Having high blood pressure puts you at a greater risk for developing cardiovascular disease. That’s why it’s essential to take control of your hypertension and bring down your numbers as quickly as you can. In many cases, this can involve modifying your habits in terms of food choices or level of regular exercise.
Others find that they need to take certain medications to gain the upper hand on their blood pressure. Depending on your medical history and other lifestyle-related factors, your healthcare provider might recommend taking a beta-blocker, alpha-blocker, ACE inhibitor, diuretic, or other common blood pressure-reducing medication, as noted by the American Heart Association.
But rest assured that not every strategy to rapidly decrease your blood pressure requires major changes in your everyday routine or reliance on medication. In an exclusive interview with Health Digest, Dr. Chris Mohr, a fitness and nutrition advisor at Fortune Recommends Health, shares three simple blood pressure maintenance hacks.
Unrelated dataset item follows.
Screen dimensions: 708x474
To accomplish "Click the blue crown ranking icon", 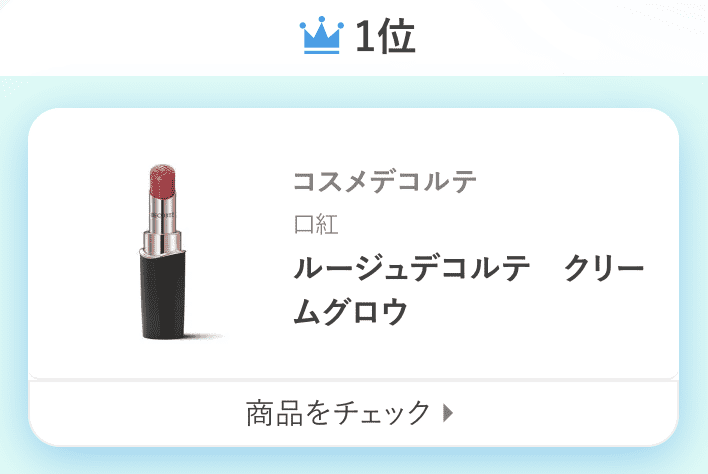I will (x=321, y=35).
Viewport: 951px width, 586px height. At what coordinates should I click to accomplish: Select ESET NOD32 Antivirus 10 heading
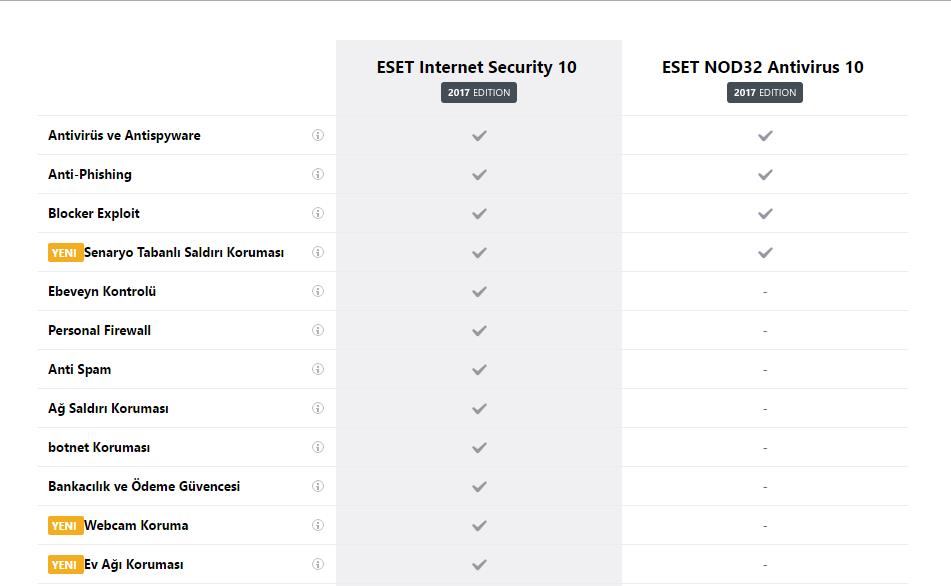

Get cozy with your spice rack
One of the first places to turn when you’re trying to lower your blood pressure is your collection of kitchen spices and seasonings. Why? The more flavor you bring to your food with salt-free spices and spice blends, the less sodium you’ll need to use to make your dishes taste great. As Dr. Chris Mohr explains, cutting down on salt is critical to maintaining a healthier blood pressure level. Some of his favorite seasoning replacements for salt include garlic, rosemary, and thyme. But feel free to experiment since there are dozens of spices and herbs on the market, according to the McCormick Science Institute.
Just how significantly can lowering your sodium affect your blood pressure? In a 2023 JAMA-published crossover trial, middle-aged and older participants who ate low-sodium diets saw a decrease in their blood pressure levels. This occurred whether or not they had existing hypertension.
A 2021 meta-analysis from Circulation showed similarly positive findings on the relationship between low sodium consumption and lowered blood pressure, regardless of whether or not subjects had high blood pressure. However, the meta-analysis did add that the most notable blood pressure decline responses happened for people whose blood pressure levels were highest. Therefore, people who have very high blood pressure may see greater gains by swapping spices for salt than their counterparts who have blood pressure ratings closer to a healthy normal.
Give grains a try
Be honest: Do you eat refined grains or whole grains? Maybe you don’t know, but Dr. Chris Mohr says it’s worth your while to find out, especially if you’re hoping to bring down your blood pressure. “Choose whole grains like brown rice and whole wheat bread instead of white rice and white bread,” counsels Dr. Mohr. “Whole grains have more fiber and nutrients, which help lower cholesterol and support heart health. Fiber is like a secret weapon for heart health and blood pressure, among other positive health outcomes.”
In a 2023 review published in Cureus focused on dietary fiber intake and hypertension in adults around the globe, authors found a consistent “positive overall impact” between a high consumption of fiber and low blood pressure ratings. Likewise, a 2024 review article in Hypertension set 28 and 38 grams of fiber as daily goals for women and men with hypertension, respectively. It also noted that bumping up a day’s worth of fiber beyond those numbers by just five grams (e.g., 33 and 43 grams) could further reduce systolic and diastolic readings.
Go bananas (and broccoli) for produce
“Try to fill half your plate with fruits and vegetables at every meal,” advises Dr. Chris Mohr. “They are packed with potassium, which plays a role in blood pressure management, and they also provide fiber and antioxidants.”
In a 2023 Hypertension commentary, the authors argue that potassium should be used more often by medical experts to help patients regulate their blood pressure. They support their assertion by citing several pieces of evidence pointing toward the conclusion that “an adequate intake of potassium was desirable to achieve a lower BP [blood pressure].”
Of course, if you’re in a hurry during your next shopping excursion, you might not want to take the time to investigate which produce gives you the most potassium per serving. No problem: WebMD has you covered, providing a substantial list of the top potassium-rich food sources, including bananas, melons, broccoli, mushrooms, potatoes, and greens.